Abstract

2,6-Disubstituted dihydropyrans are a common feature in many bioactive polyketides, including the anticancer marine polyketide laulimalide. While much of the uncharacterized biosynthetic pathway for laulimalide can be confidently postulated, the biosynthetic origins of the trans 2,6-disubstituted dihydropyran cannot. We hypothesize that a transannular oxa-conjugate addition in a macrocyclic laulimalide precursor could be the origin of the 2,6-dihydropyran. To test this hypothesis, we constructed a model containing the key functional groups for oxa-conjugate addition-mediated dihydropyran formation. Under acid-mediated conditions, the model under went regiospecific oxa-conjugate addition producing a stable trans oxetane as the only regioisomer. The desired, more stable dihydropyran was not detected. This unprecedented regiospecificity is unexpected due to the ring strain of the oxetane and the anticipated facile ring opening retro-oxa-conjugate addition.

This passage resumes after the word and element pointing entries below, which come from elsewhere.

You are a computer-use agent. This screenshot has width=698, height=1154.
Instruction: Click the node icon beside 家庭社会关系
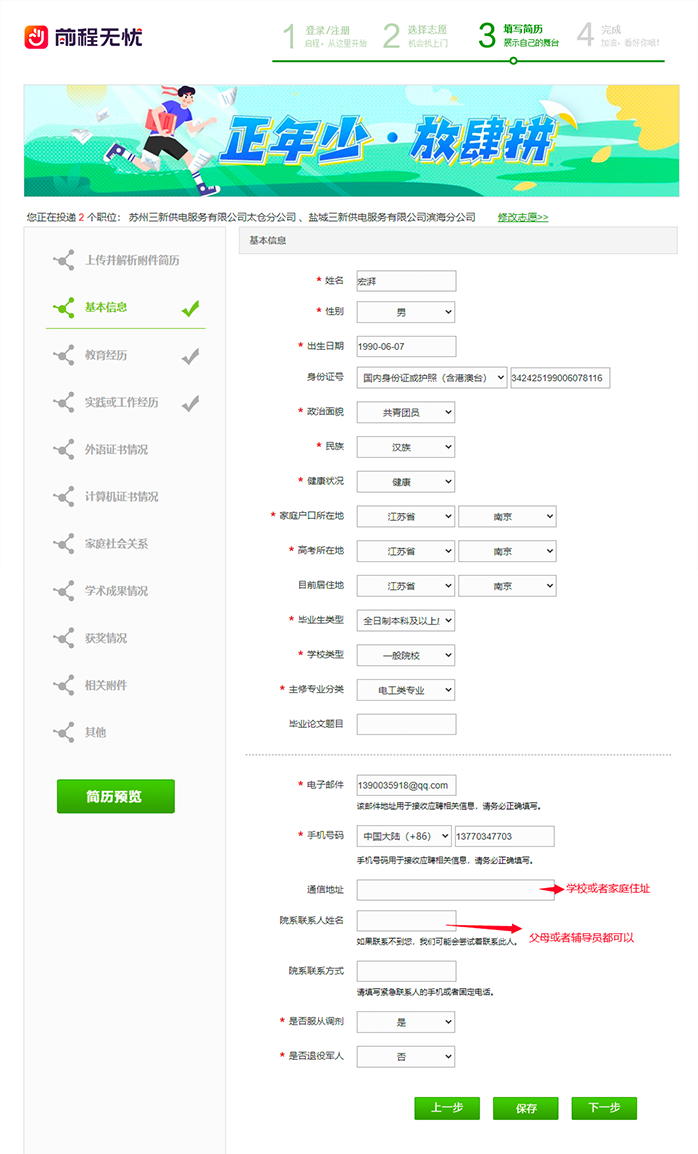point(64,544)
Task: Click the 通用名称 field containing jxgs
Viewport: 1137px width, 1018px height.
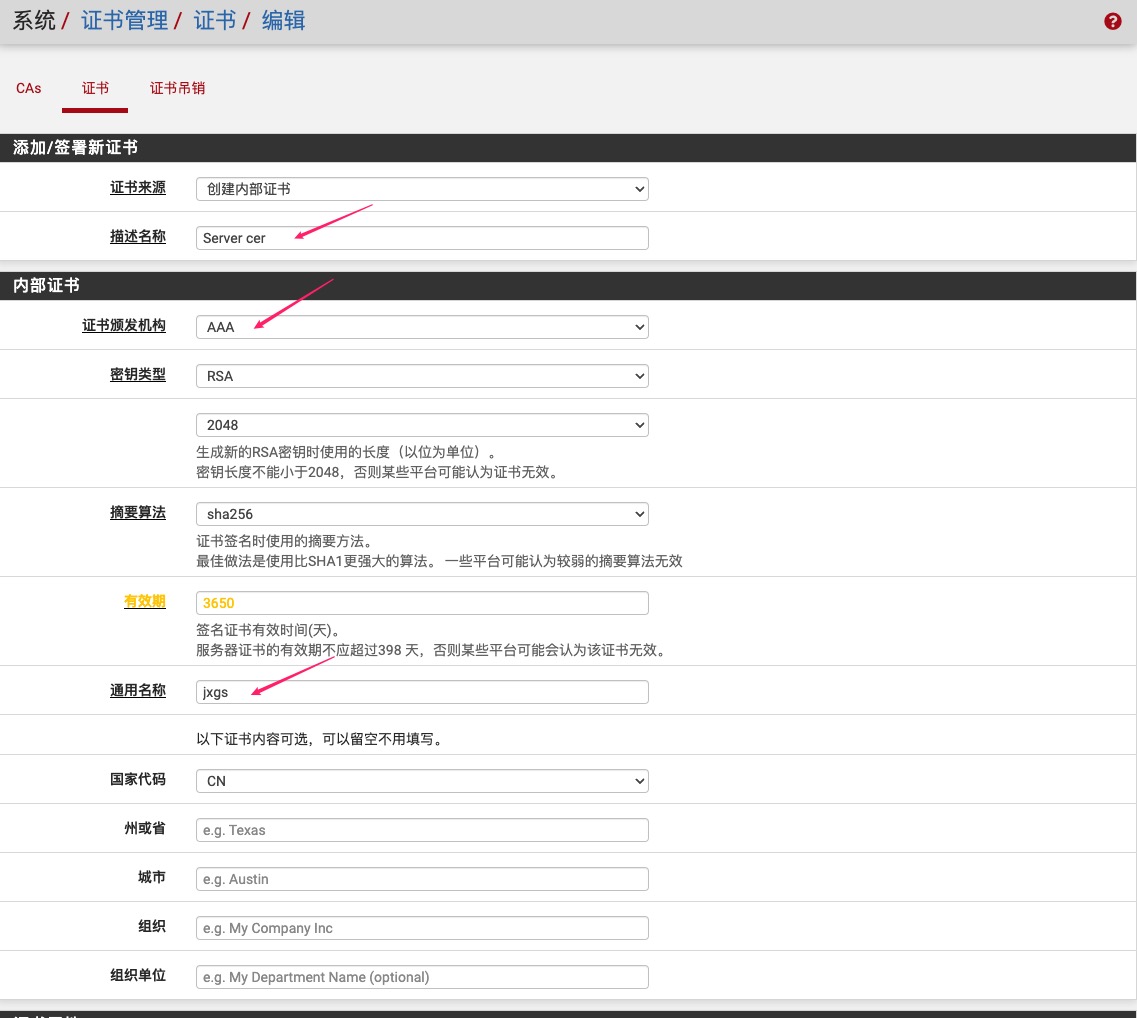Action: coord(422,692)
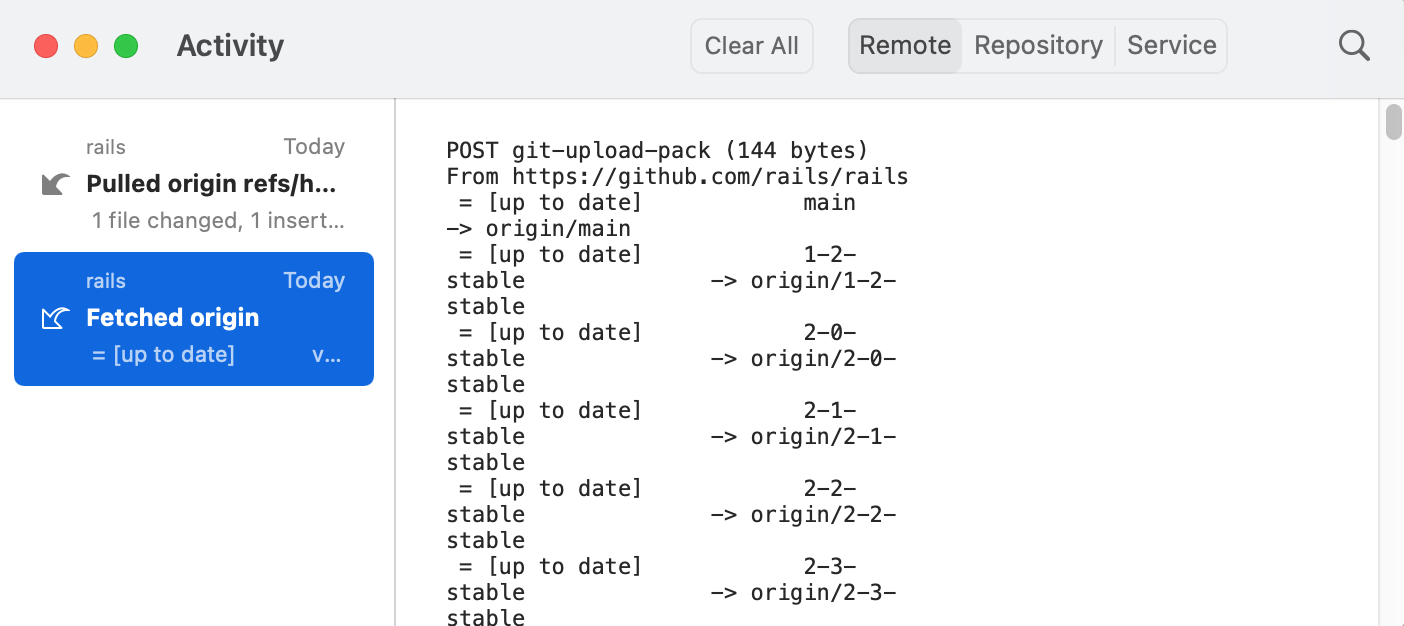
Task: Switch to the Service segment
Action: (1171, 45)
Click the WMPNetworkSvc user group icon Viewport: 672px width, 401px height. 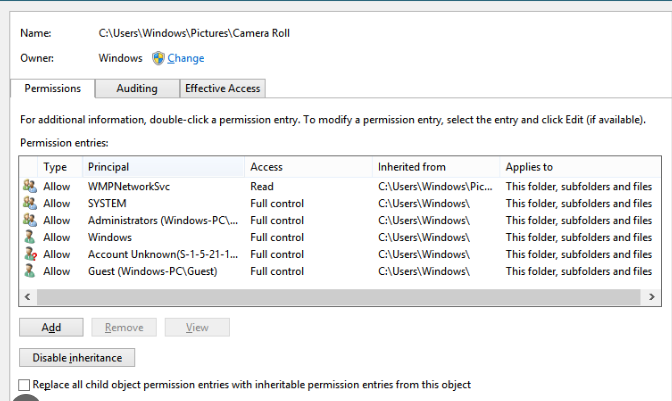(x=28, y=186)
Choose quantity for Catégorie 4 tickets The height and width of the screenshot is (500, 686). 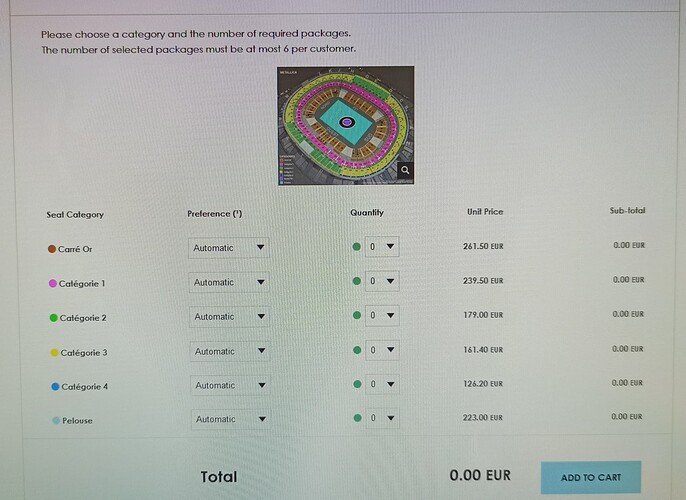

The oxetane is stable to acid and basic conditions, as are a number of literature acyclic oxetanes that could undergo similar retro-oxa-conjugate addition. While the source of the oxetane kinetic stability is yet to be characterized, it may enable general oxetane construction via oxa-conjugate addition. The more stable dihydropyran regioisomer could not be generated due to poor geometrical orbital alignment and hard-soft incompatibility between the hard oxygen nucleophile and the soft activated polyenoate electrophile. These factors disfavor the breaking of conjugation by oxa-conjugate addition. Based on these results we propose that dihydropyran formation does not occur on completed polyketide macrocycles as we had proposed but rather during polyketide biosynthesis on the growing polyketide chain.